Virgil kept his battle with cancer private. He didn’t tell us. We didn’t know.

But how does it matter?

We rarely reach out to the people whom we respect and admire, so why do we do so with @s and #s when they aren’t around anymore? Too often I am guilty of this – despite having the great privilege of being able to meet and spend time with many of my early-career-days design heroes, I never told them how much they have impacted me in my works and shaped how I see design.

I have my regrets. “Thank you for the inspiration” would have meant so much more, spoken to someone who can hear it, and not when they are gone. Dear Wally. Dear Ivan. Dear Massimo.

In fact, nowadays, everyone is just a DM or a direct tweet away – if we do it. Heck, we are ever quick to pounce and flame our colleagues and our peers when they don’t meet our standards, but rarely offer a single word of encouragement when we see good works. We don’t expressively appreciate good human. Flaws are magnified. Works are picked apart.

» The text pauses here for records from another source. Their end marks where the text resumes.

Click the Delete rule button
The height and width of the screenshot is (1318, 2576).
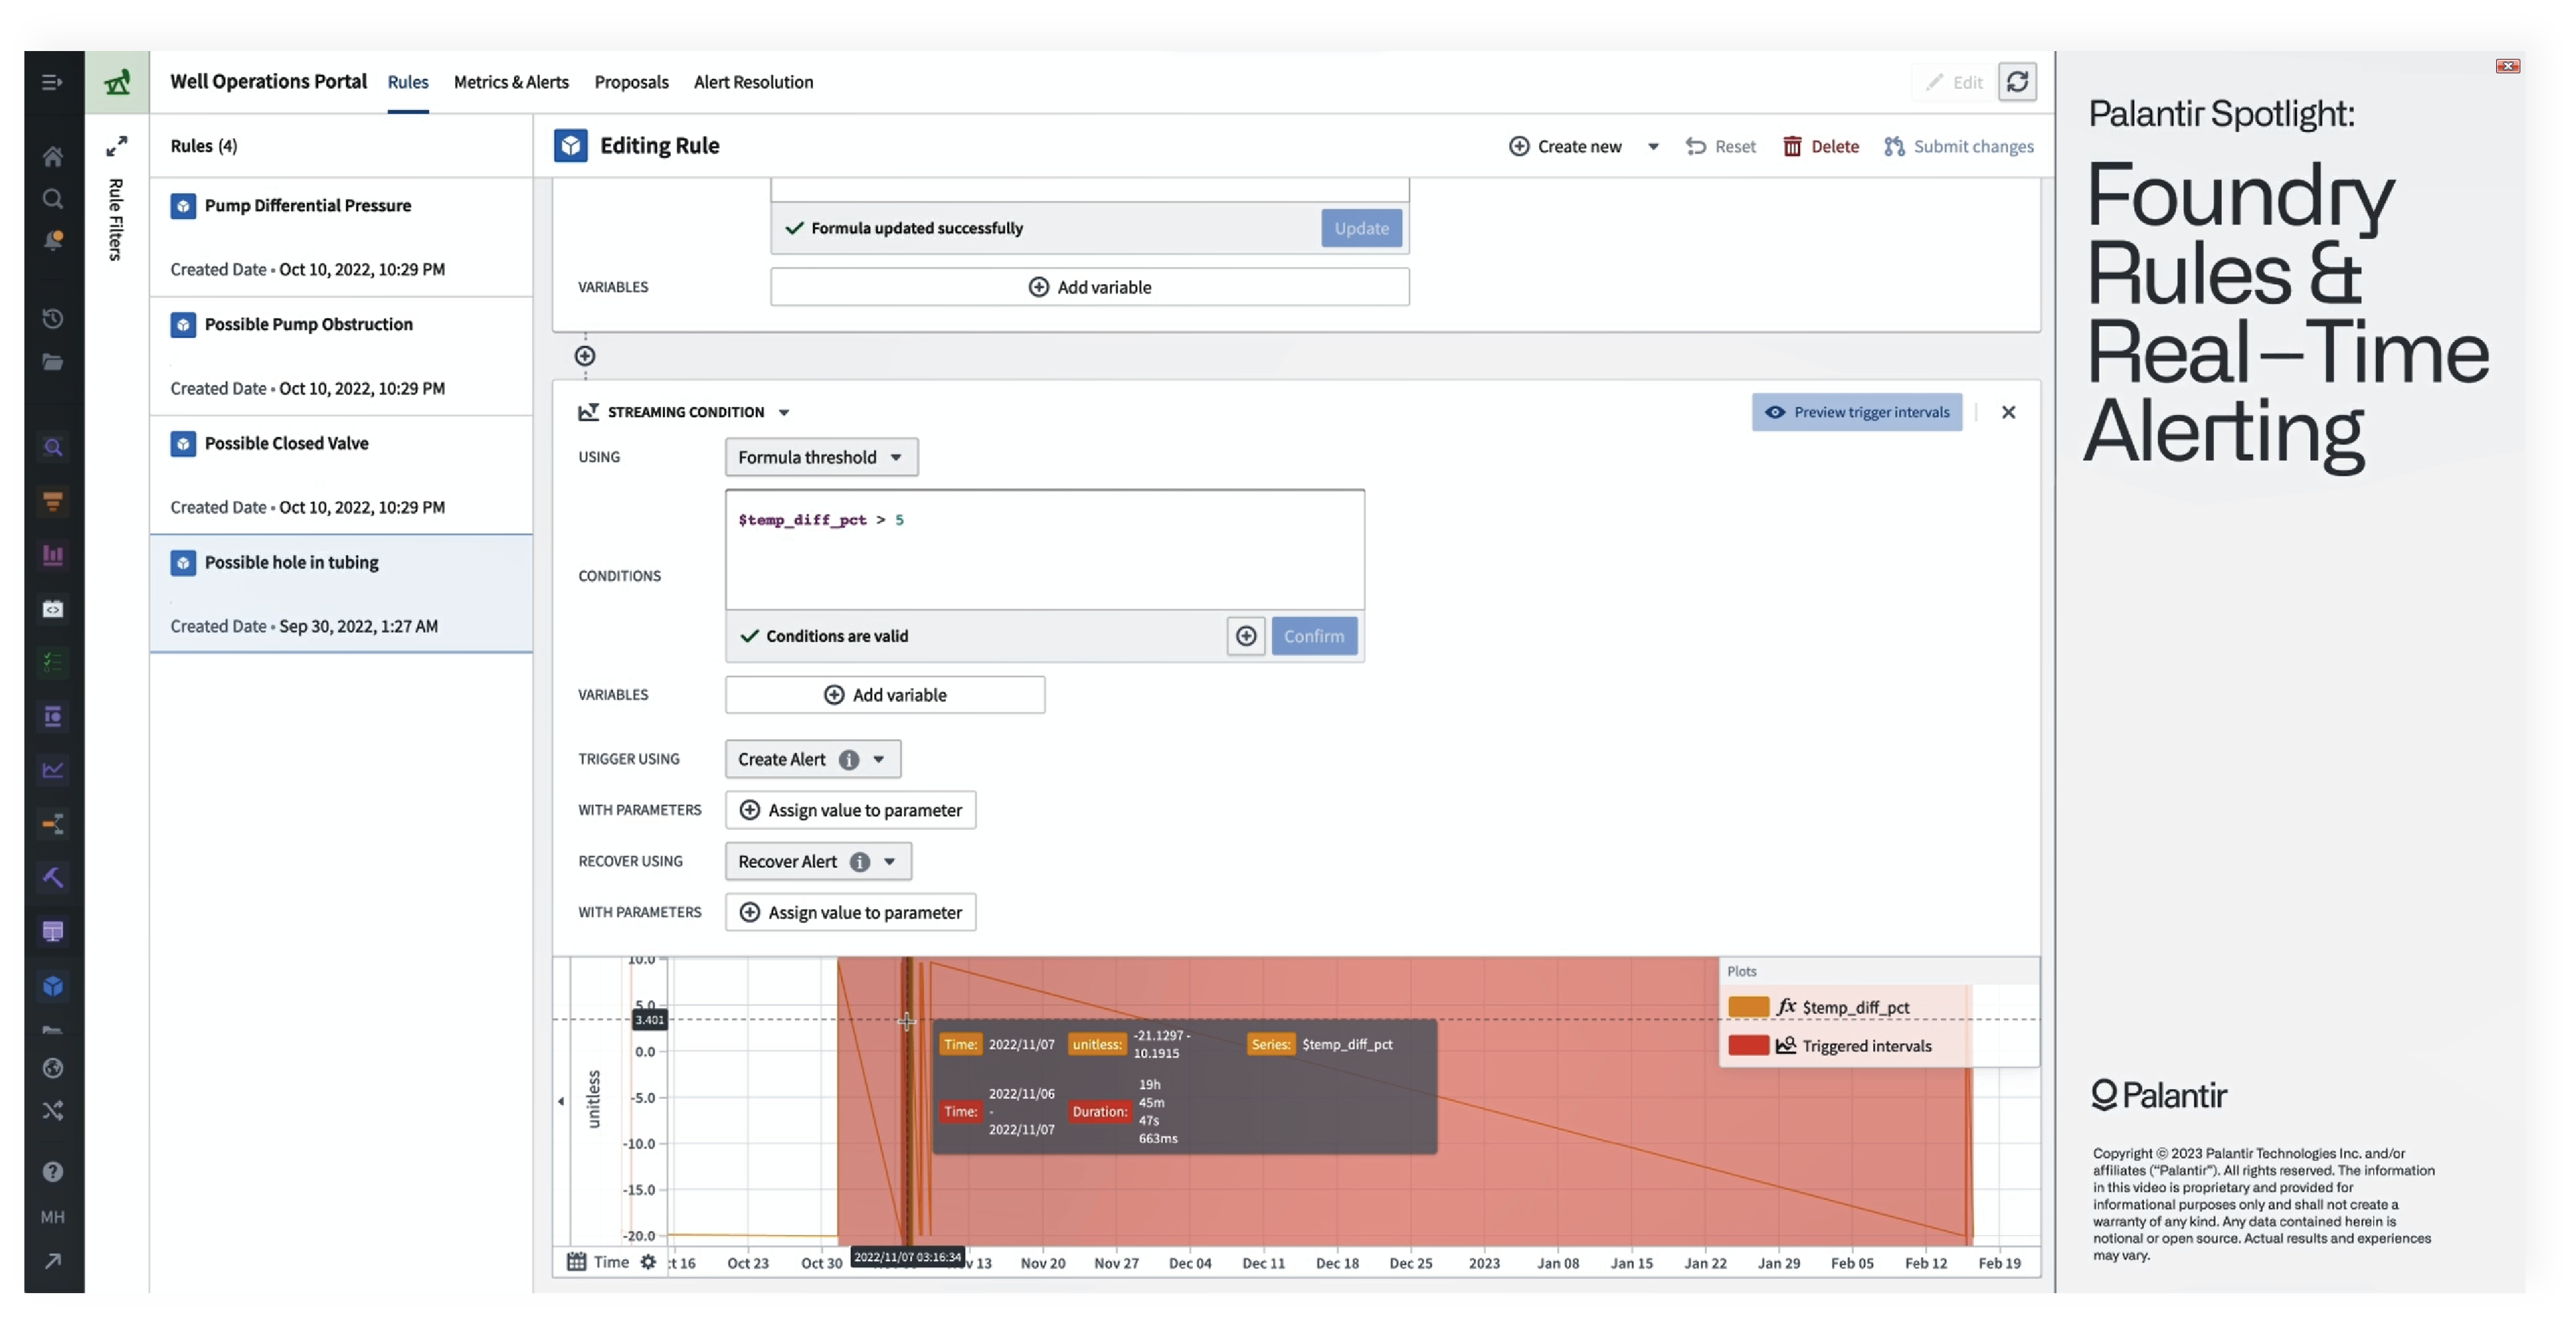coord(1821,147)
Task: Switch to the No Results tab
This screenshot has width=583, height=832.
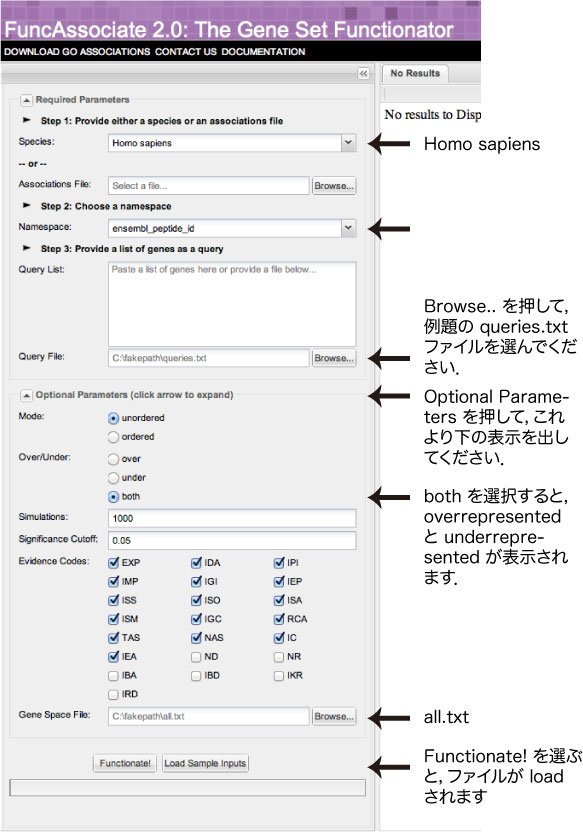Action: tap(415, 73)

Ended 29th November by stumbling upon a friend’s insta story. Didn’t know she has moved to Canada. After chatting over a few messages I ended the conversation by wishing her the best in a new country.

“You are a talented soul. Canada will find you.”

I always saw her as a very talented human who was unfortunately at the wrong place to grow creatively. At that moment, I wanted her to know she is truly talented. She, should know.